L’abito scelto da Bella riprende la struttura a sirena con un piccolo strascico, caratterizzato da una lavorazione crochet che lascia intravedere la pelle sottostante. Lo scollo, vertiginoso, è fissato da una spilla gioiello che diventa elemento decorativo e funzionale insieme, mantenendo l’equilibrio tra sensualità e raffinatezza. Un’allacciatura a contrasto decorava il retro dell’abito, enfatizzando ulteriormente la silhouette e aggiungendo un dettaglio architettonico che rende omaggio alla tradizione sartoriale della maison francese.
La scelta di ispirarsi a Jane Birkin non è casuale. L’icona franco-britannica rappresenta tutto ciò che la French Riviera evoca nell’immaginario collettivo: una bellezza naturale, un’eleganza senza sforzo, una sensualità mai volgare ma sempre presente. E Bella Hadid, in questi giorni a Cannes, ha interpretato proprio tutte le sfumature di quello stile, dal red carpet ai look off-duty, passando per citazioni a Brigitte Bardot durante una giornata in barca, con pantaloni capri vichy e scarpe kitten heels.
Ma se l’abito Schiaparelli ha rubato i flash della sera, è stato un altro momento a confermare Bella come una delle donne meglio vestite del festival: la sua apparizione in Prada, che l’ha trasformata in una moderna Cenerentola pronta per il ballo. L’abito, rigorosamente custom made, giocava sui toni del celeste più delicato, quel powder blue che sotto la luce del sole mediterraneo acquista riflessi ghiaccio.
La struttura dell’abito Prada univa il rigore di un corsetto tempestato di cristalli al fascino degli abiti da sera, ma in versione midi, perfetta per un tappeto rosso pomeridiano. La scelta di una lunghezza intermedia, che metteva in risalto le décolleté e slanciva la figura, dimostrava una consapevolezza stilistica rara: Bella sa esattamente quale silhouette valorizzare in base all’occasione, al momento della giornata, alla luce naturale.
Ma la modella ha dimostrato che il suo guardaroba cannoise non si limita agli abiti da sera. Anche di giorno, mentre si aggirava per la città, ha dato prova del suo status di diva contemporanea con un look leggero in perfetto stile rétro, a cavallo tra gli anni Sessanta e Settanta. Pantaloni in satin, un top asimmetrico bordato di pizzo e un paio di occhiali a mascherina sono stati gli espedienti stilistici per confermare che il suo rapporto con la moda va oltre il red carpet.

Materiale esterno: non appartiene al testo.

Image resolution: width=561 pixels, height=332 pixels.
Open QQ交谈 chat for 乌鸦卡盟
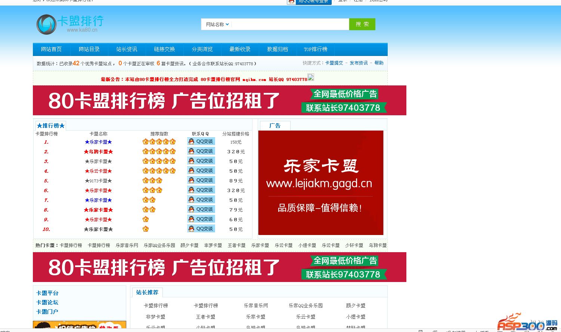(201, 151)
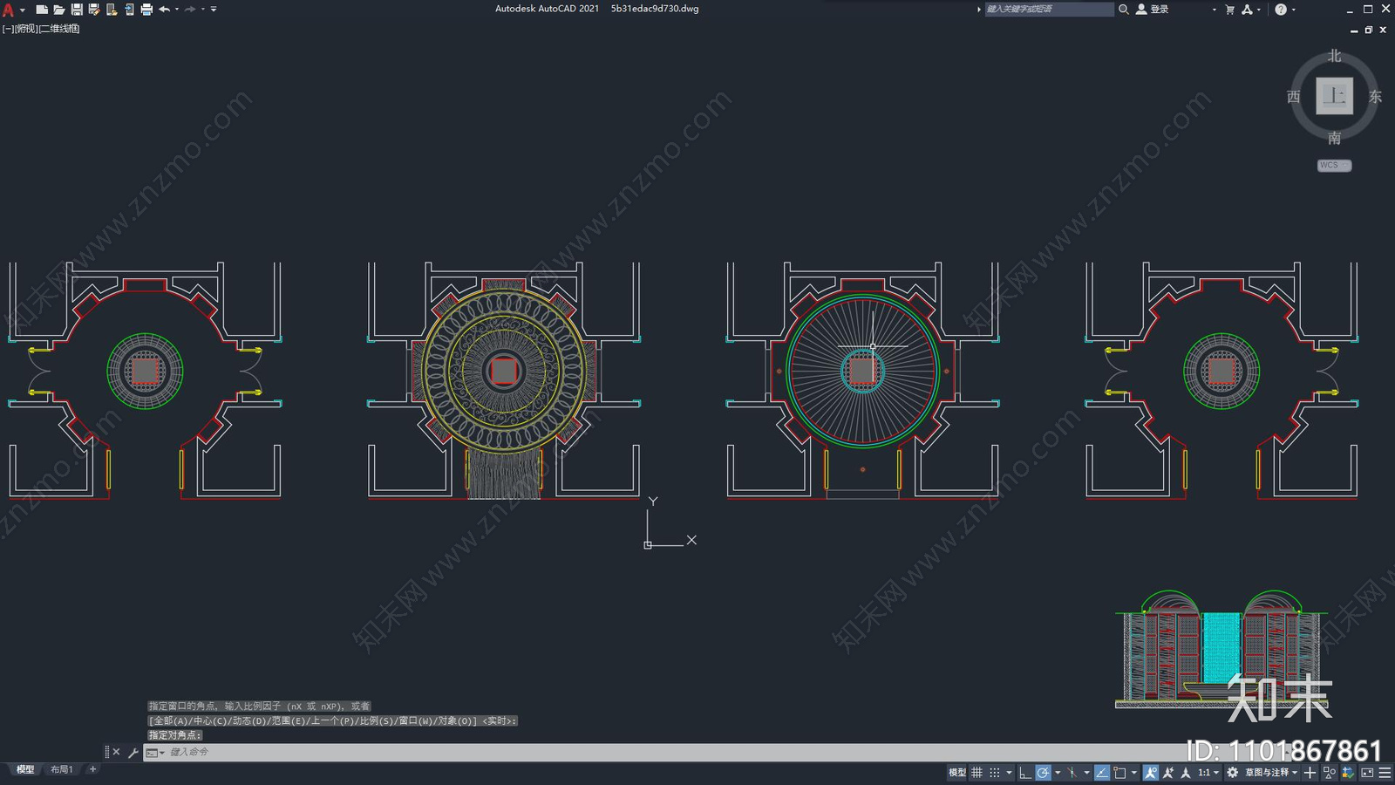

E poi c’è stato il momento che ha fatto impazzire le fashioniste più attente: l’arrivo sulla Croisette con un completo azzurro polvere che citava, quasi parola per parola, il look numero dieci della collezione primavera estate 1999 di Prada. Un tuffo nel passato, nel minimalismo sofisticato dei primi anni Duemila, quando la moda parlava per sottrazione e ogni dettaglio contava.

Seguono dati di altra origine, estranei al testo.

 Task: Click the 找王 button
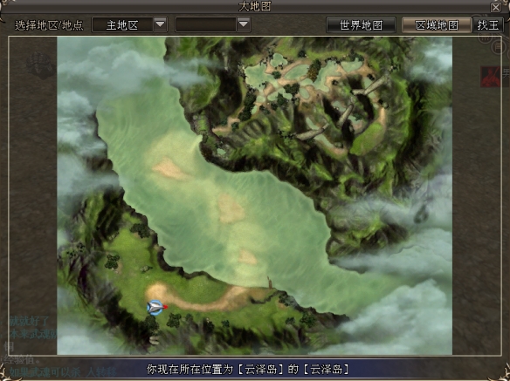(488, 25)
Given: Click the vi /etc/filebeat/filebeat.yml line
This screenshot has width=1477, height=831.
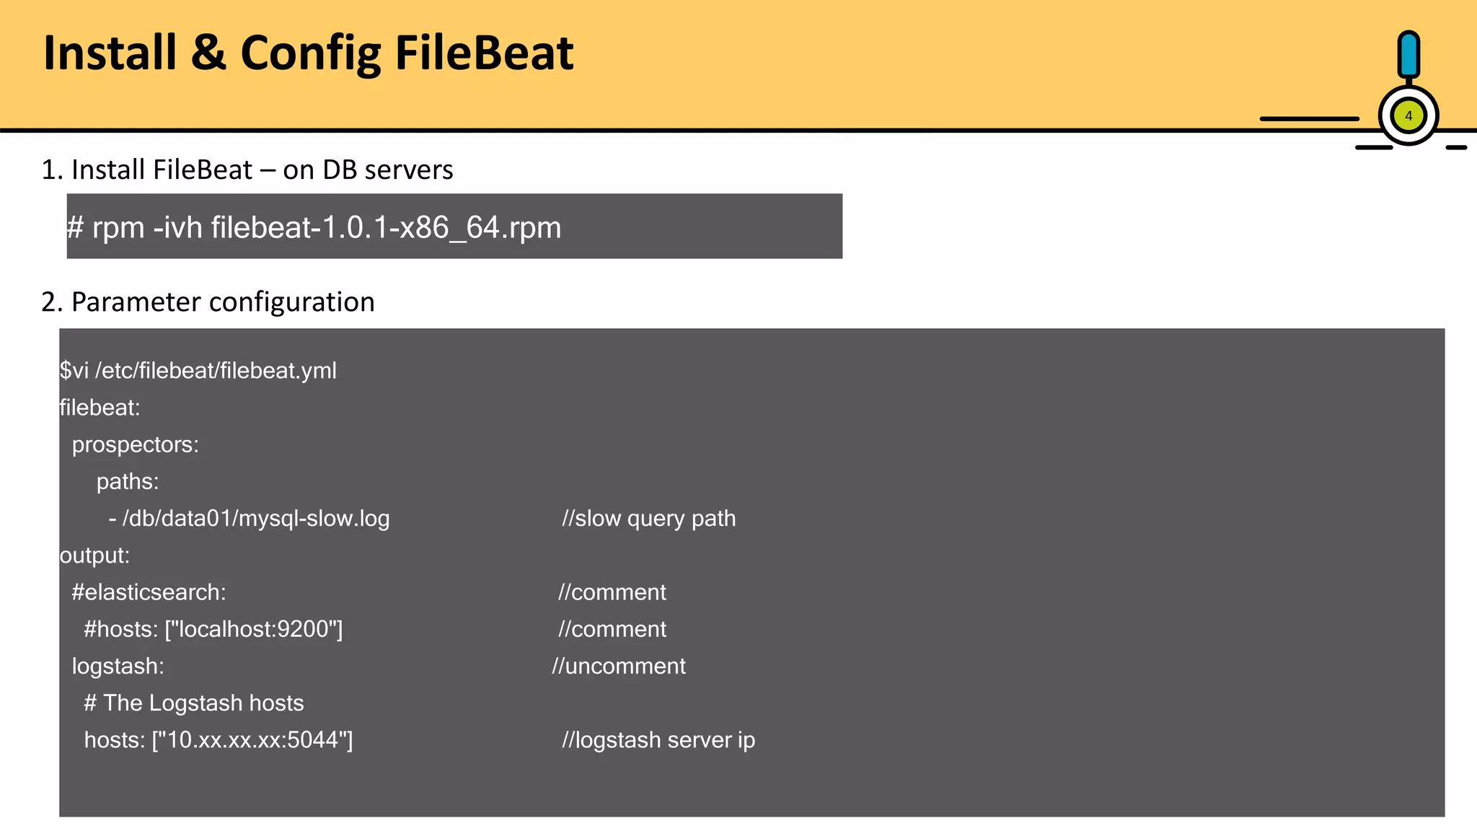Looking at the screenshot, I should 198,371.
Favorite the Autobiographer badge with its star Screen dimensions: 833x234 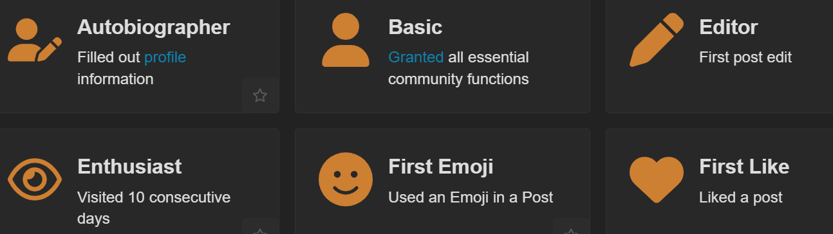(x=260, y=95)
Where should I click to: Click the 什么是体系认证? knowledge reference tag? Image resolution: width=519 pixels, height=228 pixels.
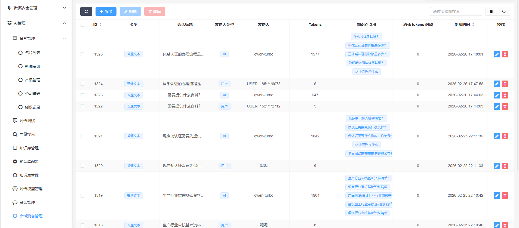tap(366, 37)
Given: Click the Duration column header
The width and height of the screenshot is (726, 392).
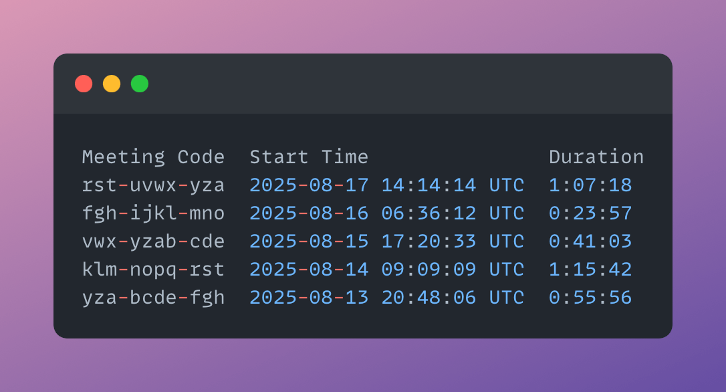Looking at the screenshot, I should [596, 157].
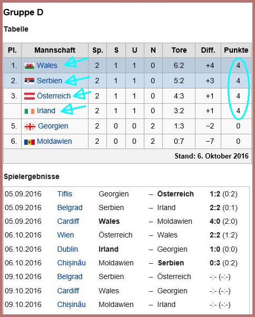Viewport: 255px width, 317px height.
Task: Open Belgrad link for Serbien–Irland match
Action: pos(70,207)
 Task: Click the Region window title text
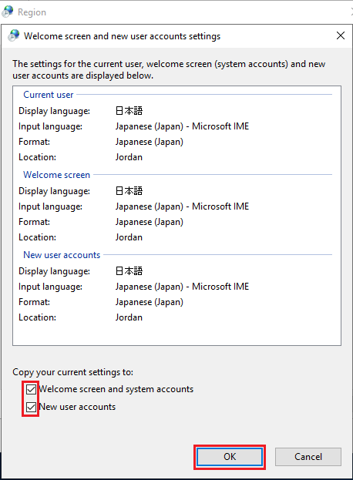pos(32,12)
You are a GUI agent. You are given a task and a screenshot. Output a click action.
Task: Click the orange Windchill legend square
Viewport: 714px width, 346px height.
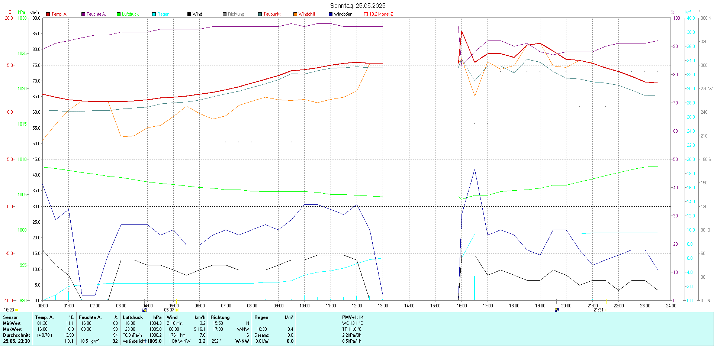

Il completo era costituito da un top senza maniche con una zip frontale che percorreva verticalmente il busto, creando un effetto quasi tecnico ma incredibilmente chic, e da un paio di bermuda ton sur ton dal taglio fluido, con tasche e zip laterali che accentuavano l’anima casual dell’outfit. Ma il vero colpo di scena erano le sneakers: un paio di Puma argentate che spezzavano il minimalismo monocromatico del look, aggiungendo quella nota sparkling che cattura gli sguardi e dimostra una libertà stilistica senza paura.

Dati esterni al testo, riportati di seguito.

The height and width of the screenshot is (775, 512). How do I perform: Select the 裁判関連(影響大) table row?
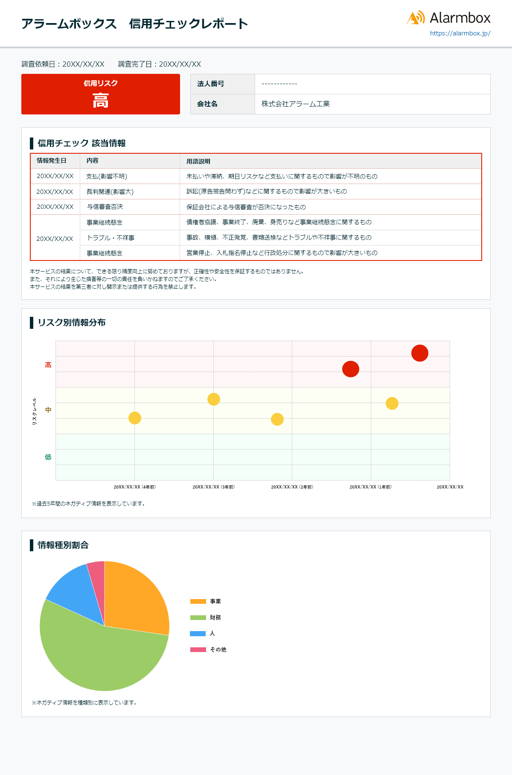click(256, 192)
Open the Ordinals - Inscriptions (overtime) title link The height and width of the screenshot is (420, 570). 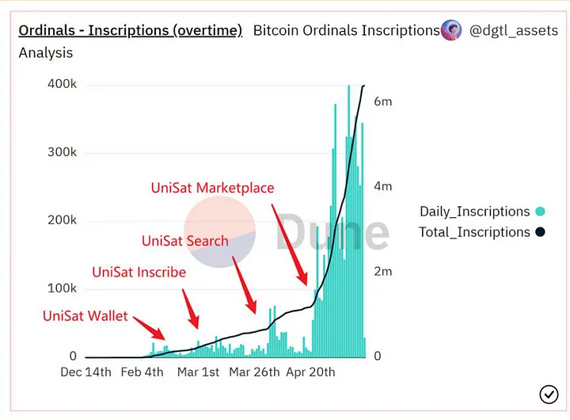point(130,31)
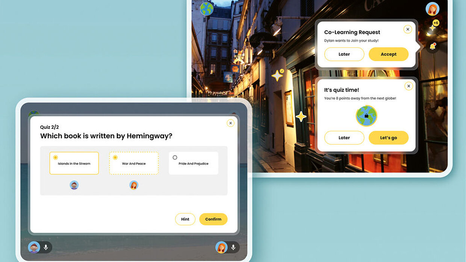This screenshot has height=262, width=466.
Task: Open the notification bell icon
Action: [x=433, y=47]
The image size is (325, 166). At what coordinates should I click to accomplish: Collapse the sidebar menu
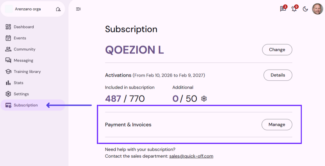pos(78,9)
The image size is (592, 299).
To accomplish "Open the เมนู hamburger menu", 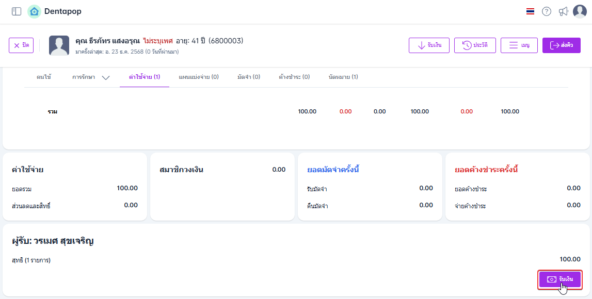I will coord(519,45).
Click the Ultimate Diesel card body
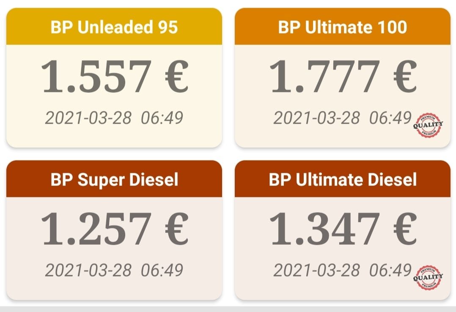This screenshot has height=312, width=456. (343, 248)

L’azzurro polvere del completo, una tonalità luminosa simile allo zucchero filato, sotto il sole della Croisette acquistava riflessi brillanti, evocando immediatamente quel senso di leggerezza e freschezza che caratterizza l’estate mediterranea. E Bella, fedele alla sua attitudine effortless chic, ha completato il look con un’acconciatura che sembrava seguire l’attitudine romantica e rilassata del resto dell’outfit: capelli raccolti in uno chignon morbido, fissato con un grande mollettone rosa in palette con il completo.